The 20 by 33 foot ‘classroom’ set up by the Ontario Parent Action Network [OPAN] Wednesday morning depicted space for 33 students and aimed to demonstrate how close students will be sitting come September.
“I know that this disease isn’t going to necessarily infect en mass, but I am worried about them passing it on to the community, to our members of our family, seniors,” mother of three Joy Henderson told CTV News Toronto.
“My kids are getting ready to say goodbye to their grandparents for another year basically because they don’t want to pass on the disease back to them.”
Concerns brought forth by the group include ventilation in the classroom, how outbreaks will be managed, the lack of sinks with water and soap, the need more janitorial staff to clean schools, supports available to quarantine students and the mixing of students from the classroom and after-school child-care programs.
Mississauga mother Jill Promoli spoke at the protest about the stress and uncertainty the current plan is creating.
Promoli told the crowd her two year-old child died in 2016 from a type of influenza. She said an autopsy later confirmed the child contacted the illness from another sibling attending school.
“One case can cause an outbreak. One case can become the reason someone loses their life, their loved one,” Promoli said.
OPAN is calling for more creative solutions and more funding to address their concerns.
Under the plan, elementary school children in kindergarten through to Grade 8 will return to school five days a week across Ontario for a full day and non-medical masks will be mandatory for students in Grade 4 to Grade 12.
Secondary schools in designated boards will open on an adapted model, with class cohorts of approximately 15 students attending class on alternate days or schedules.
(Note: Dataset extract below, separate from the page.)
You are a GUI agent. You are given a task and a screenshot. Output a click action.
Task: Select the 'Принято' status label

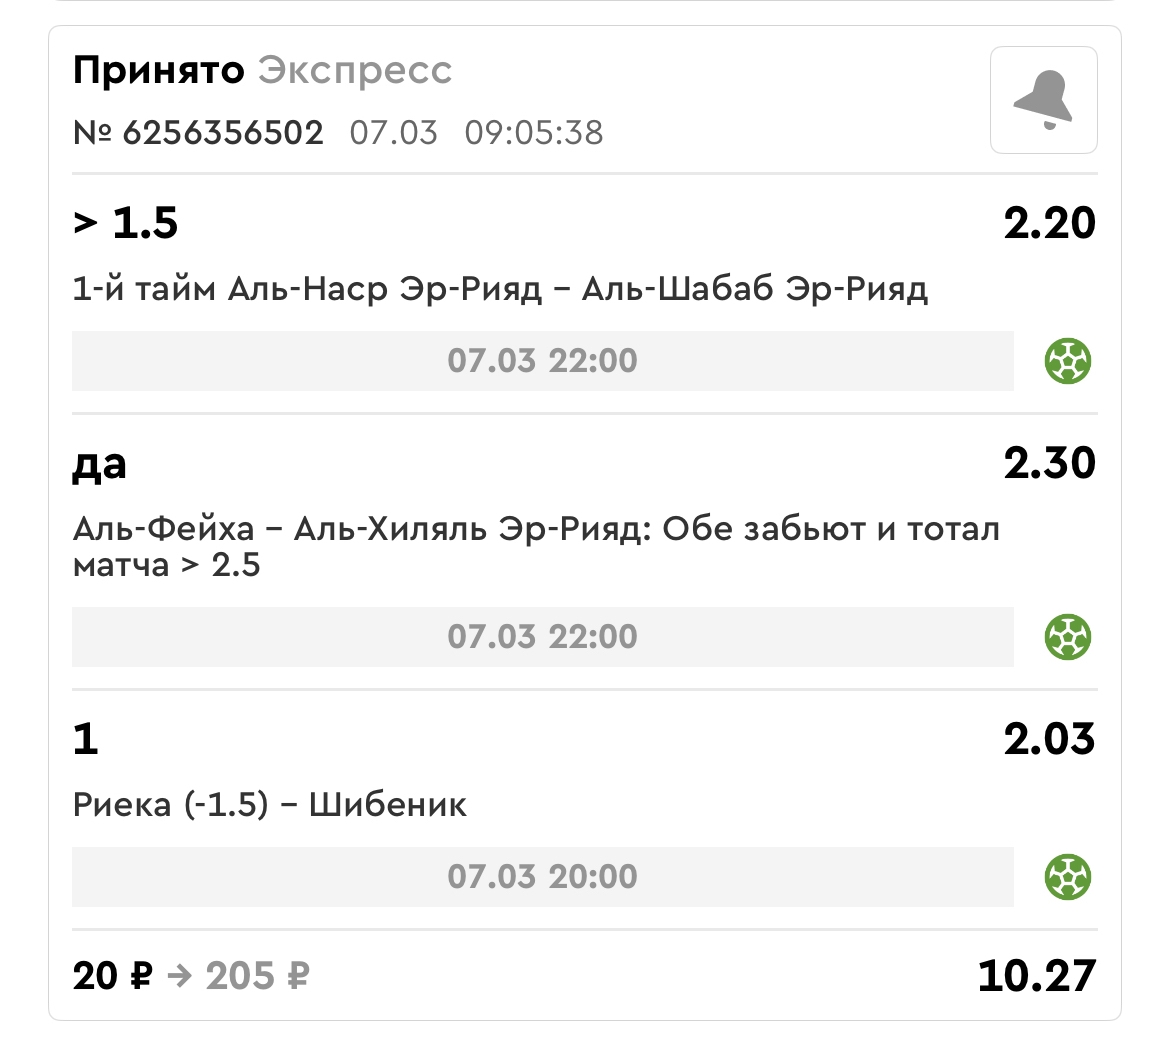158,71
This would represent in-person attendance for at least 50 per cent of instructional days.
Improvements to ‘quality of room’ coming: Premier
On Wednesday afternoon Ontario Premier Doug Ford was asked about improving ventilation at schools.
“The Minister of Education will be coming out in the next very short while for an announcement, again it goes back to we are listening, from the health experts to the teacher’s union,” the premier said.
He said the government will continue to work and collaborate with others to make teachers and parents feel comfortable about schools reopening.
“I want to make sure we have the safest environment possible,” he said.
Ford also said while there won’t be significant changes to the reopening plan, there will be some improvements.
“Just the quality of the room that the kids go into. I can’t let his announcement go out the window so I’m going to stop there, but it’s going to be a great announcement, a positive announcement.”